Disabled people have a lot of fun doing care stuff, and I think something that holds ableds back is thinking it’s either you being a saint or it’s going to be a bummer.

For Piepzna-Samarasinha, practicing sustainable care means showing up when you can, in the ways that you can. It requires ditching the sainthood model and embracing the crip model, “where even five minutes counts.” “Disabled people have a lot of fun doing care stuff, and I think something that holds ableds back is thinking it’s either you being a saint or it’s going to be a bummer,” they told Jezebel. “And we know that sometimes you gotta just take the garbage out.”

Piepzna-Samarasinha also says that “wild disabled joy” is necessary to make care work sustainable within disabled care networks. As an advocate of adrienne maree brown’s “pleasure activism,” they place a huge emphasis on how nurturing their disabled QTBIPOC (Queer Trans Black Indigenous People of Color) community has been key to not only their survival, but their overall wellbeing. Whether it’s by exploring the many facets of crip sex, “innovating ways to make bedtime feel fun,” or finding “the best accessible swimming hole within 45 minutes,” disabled pleasure abounds.

“As disabled people, we’re told we don’t deserve pleasure, [that] we just deserve this utilitarian, bland life and we’re lucky not to be dead,” Piepzna-Samarasinha said. “But a best-kept secret is we are so good at pleasure. We rebel by making these deeply pleasurable lives.”

Enacting disability justice can start in places where accessibility is often seen as an afterthought, but QTBIPOC communities have successfully “cripped” nonetheless. At the 2019 I wanna be with you anywhere show at the Whitney Museum in New York, for example, an evening that featured a wide range of disabled artists and writers, there was not only “killer ASL and captioning” and ample disability seating at the front of the room, but even a “sensory-friendly room designed by and for neurodivergent people” that had free ear defenders, pillow forts, bean bags, and coloring books.

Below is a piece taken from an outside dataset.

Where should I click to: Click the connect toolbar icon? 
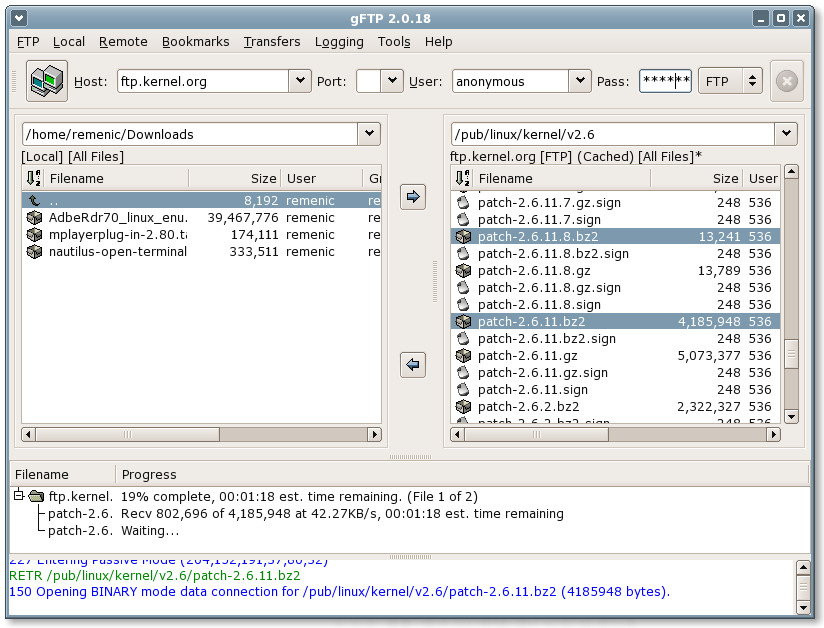point(48,80)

Securing accessible housing—and housing in general—continues to be an uphill battle for disabled folks. So does getting adequate government assistance, and navigating a world that has largely decided that the pandemic is “over.” For Piepzna-Samarasinha, the path forward is clear: “I hope we continue to refuse to forget the resistance and loss of the last two years, and attend to our grief, and organize out of that.”